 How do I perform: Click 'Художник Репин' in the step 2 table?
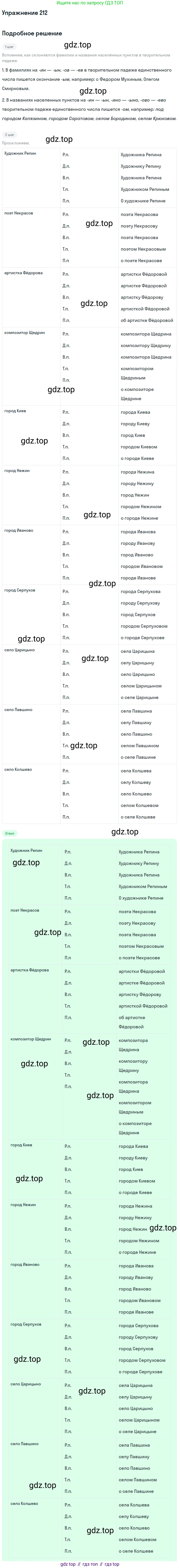[x=20, y=153]
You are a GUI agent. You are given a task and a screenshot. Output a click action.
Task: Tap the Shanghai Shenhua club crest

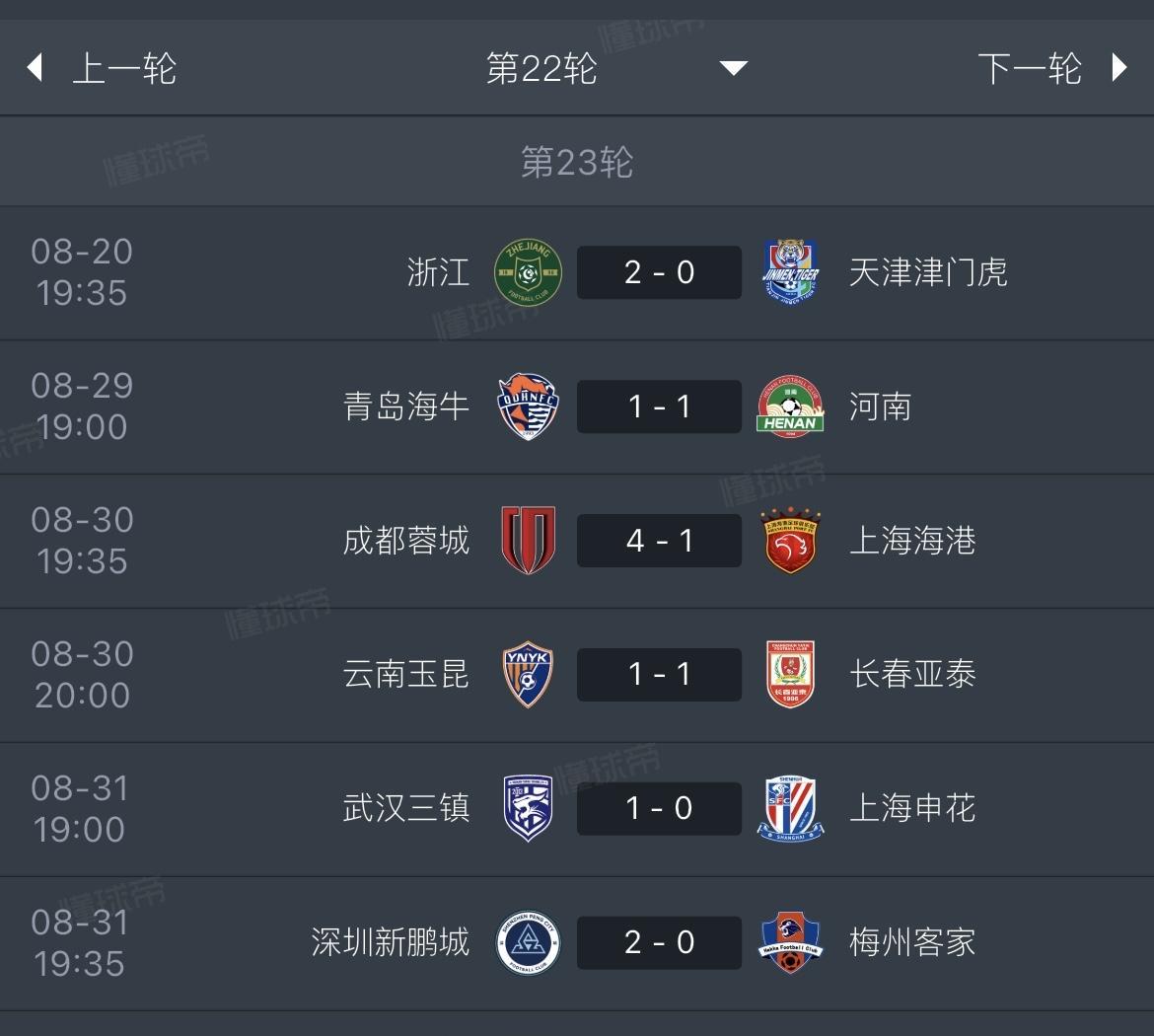[790, 809]
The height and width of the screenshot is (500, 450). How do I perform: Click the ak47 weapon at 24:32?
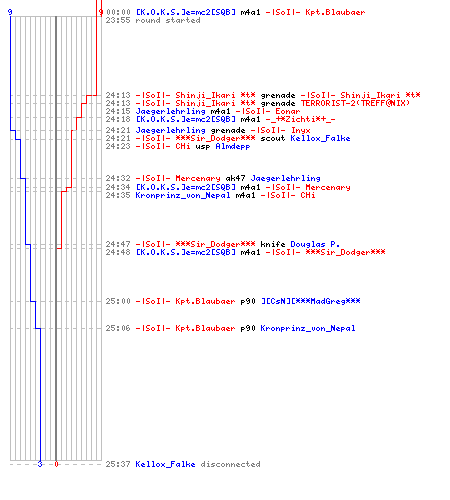pyautogui.click(x=235, y=178)
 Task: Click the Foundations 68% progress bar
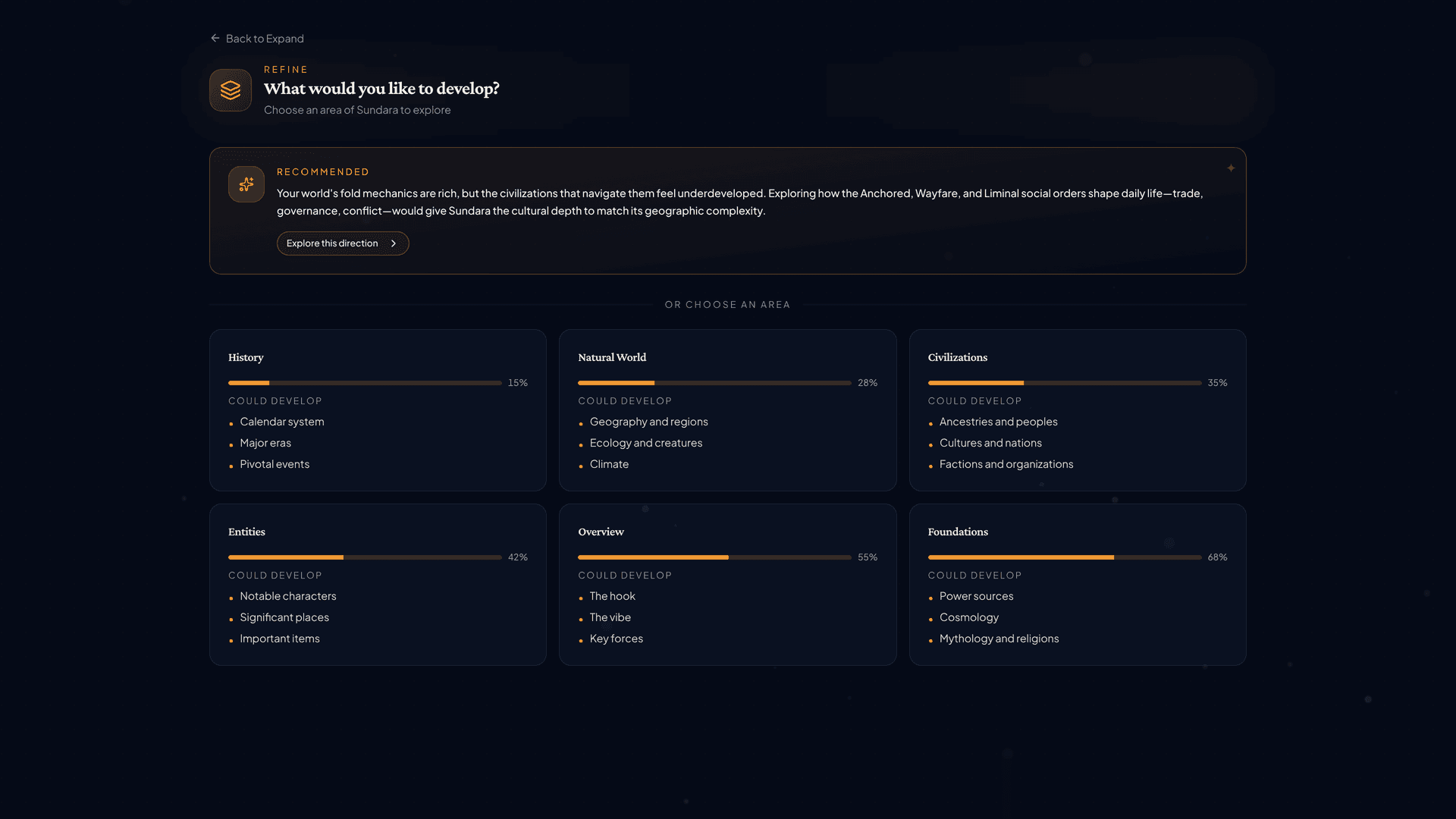click(1062, 557)
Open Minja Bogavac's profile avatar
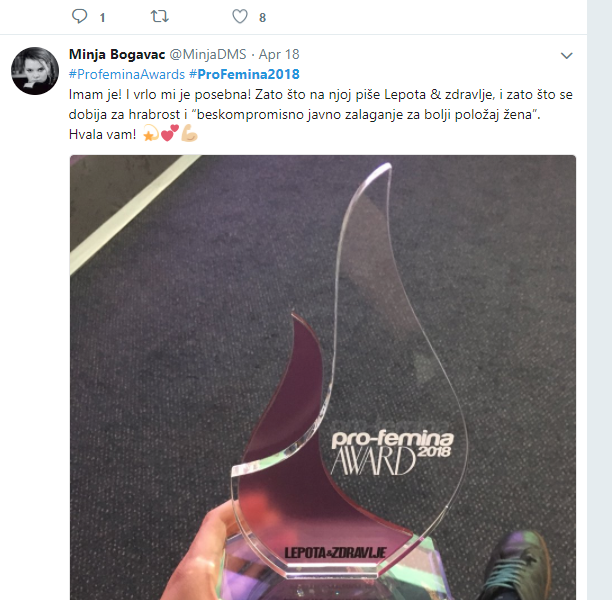 35,71
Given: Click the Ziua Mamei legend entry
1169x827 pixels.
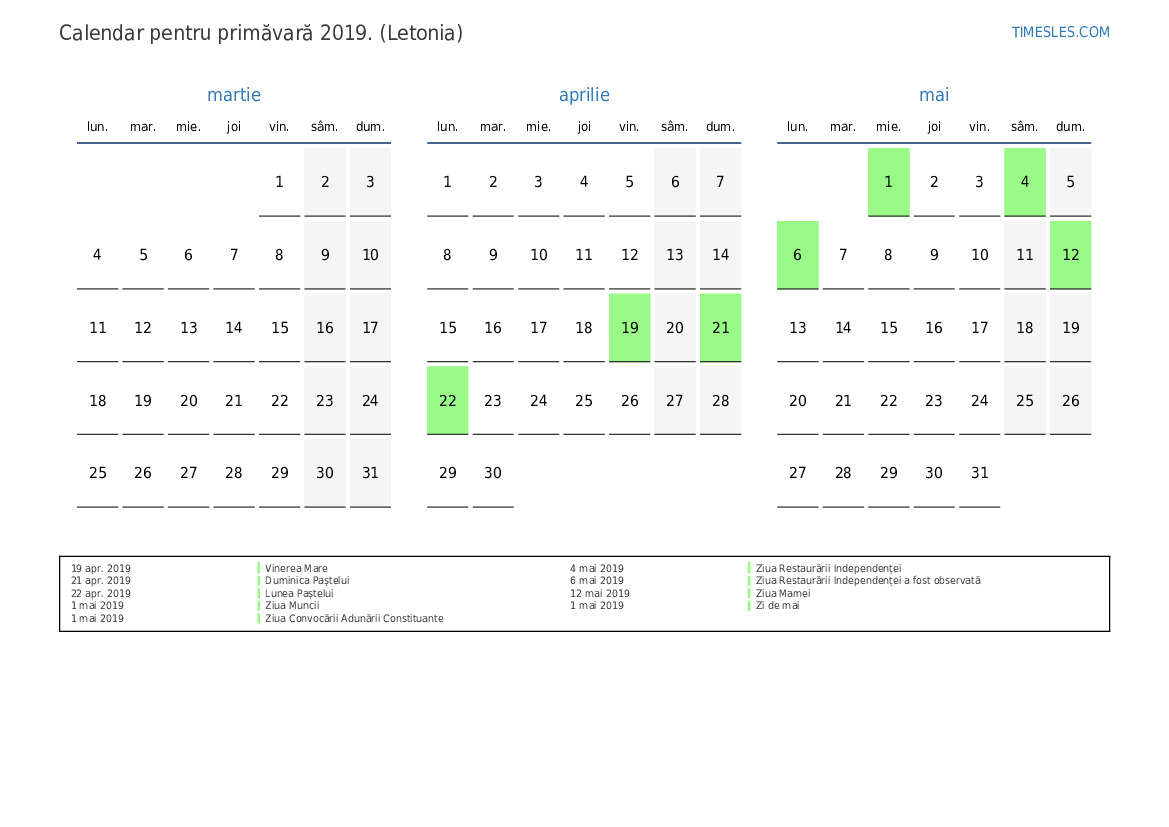Looking at the screenshot, I should coord(783,593).
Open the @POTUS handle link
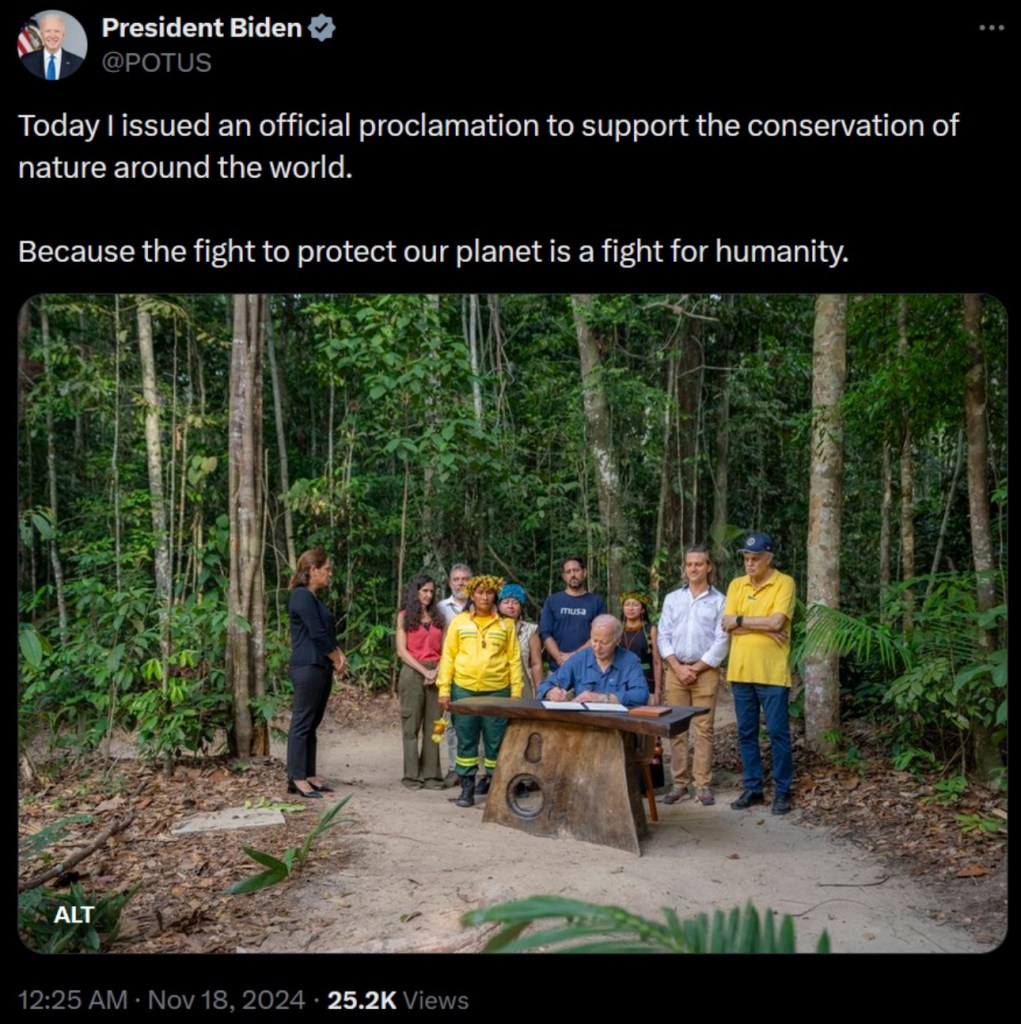 coord(156,62)
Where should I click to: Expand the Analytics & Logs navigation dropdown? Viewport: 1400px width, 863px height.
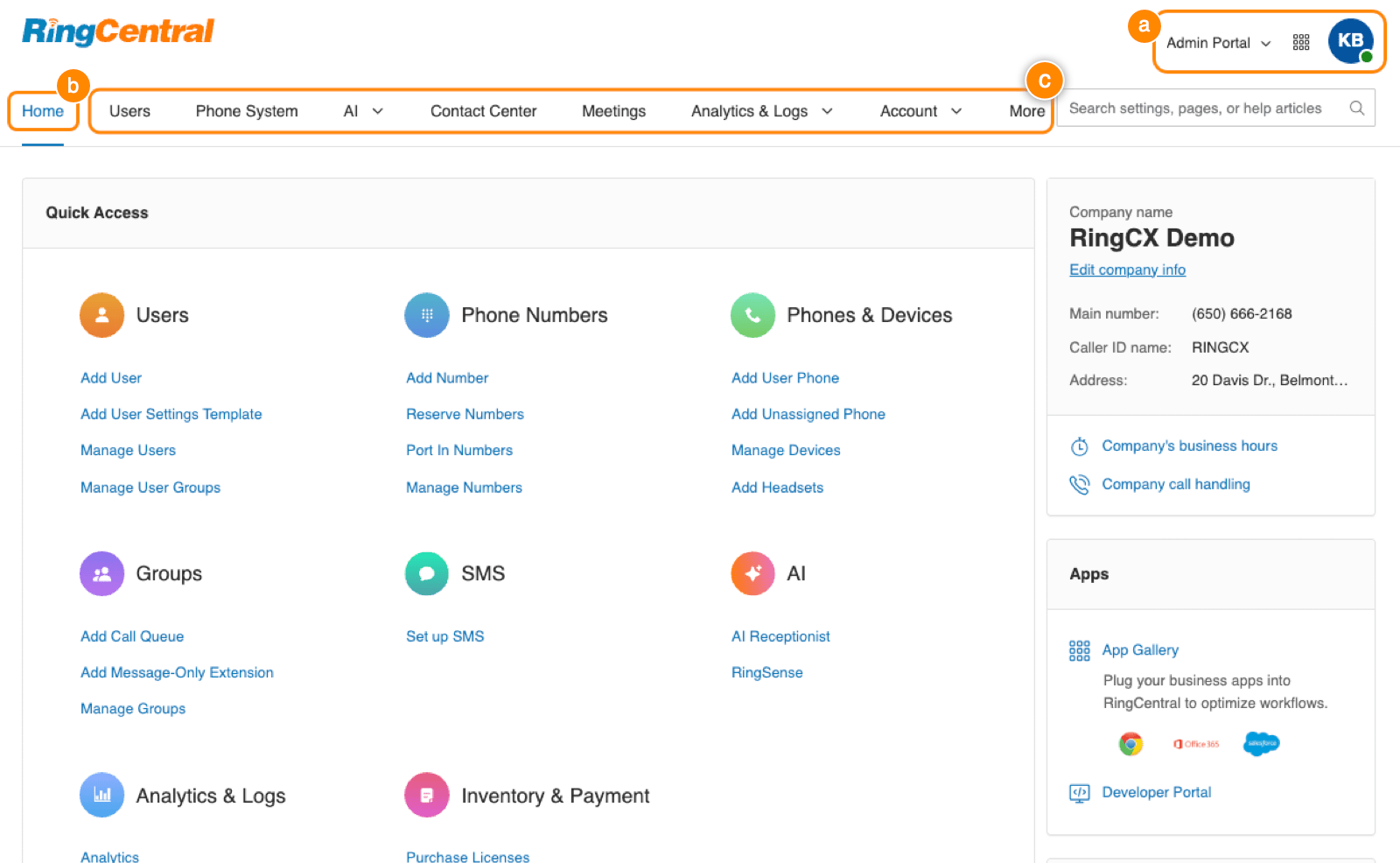click(x=761, y=111)
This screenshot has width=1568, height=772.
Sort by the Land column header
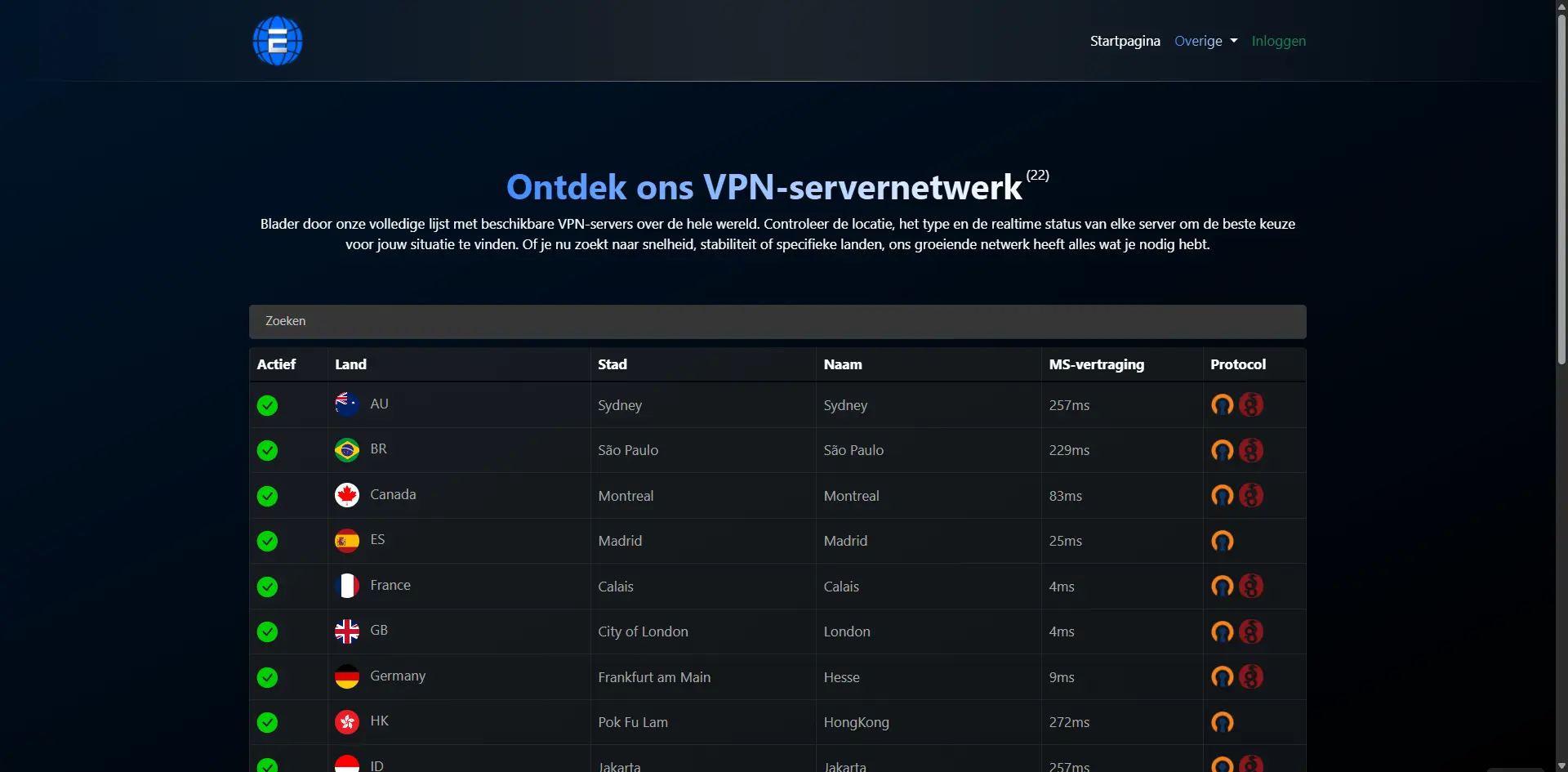tap(350, 364)
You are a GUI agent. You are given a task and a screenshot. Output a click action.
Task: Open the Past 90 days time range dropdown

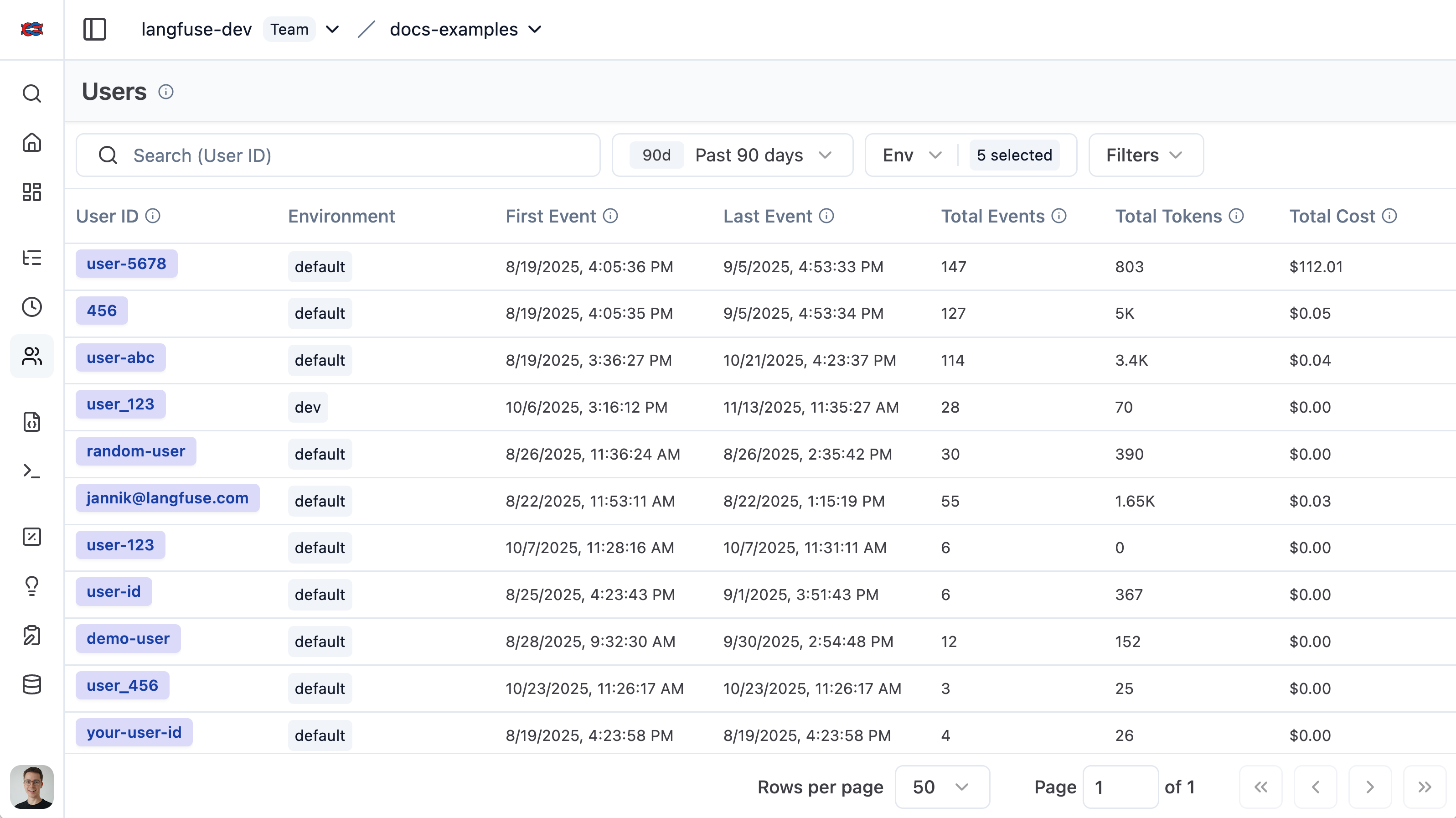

# # # # # # #

> _Problem requirements_
Please reproduce all of the items above word for word, leaving out the pictures.

> _Full response_
 How do I perform: Click 'Художник Репин' in the step 2 table?
[x=20, y=153]
You are a GUI agent. You are given a task and a screenshot. Output a click action.
Task: Tap the Shanghai Shenhua club crest

[790, 809]
The height and width of the screenshot is (500, 450). How do I perform: Click the ak47 weapon at 24:32?
pyautogui.click(x=235, y=178)
 Task: Click the Foundations 68% progress bar
click(1062, 557)
Open Minja Bogavac's profile avatar
 35,71
Given: Click the Ziua Mamei legend entry
1169x827 pixels.
Looking at the screenshot, I should coord(783,593).
Open the @POTUS handle link
 coord(156,62)
Where should I click to: Expand the Analytics & Logs navigation dropdown? Viewport: 1400px width, 863px height.
click(x=761, y=111)
This screenshot has width=1568, height=772.
Sort by the Land column header
tap(350, 364)
You are a GUI agent. You are given a task and a screenshot. Output a click action.
Task: Open the Past 90 days time range dropdown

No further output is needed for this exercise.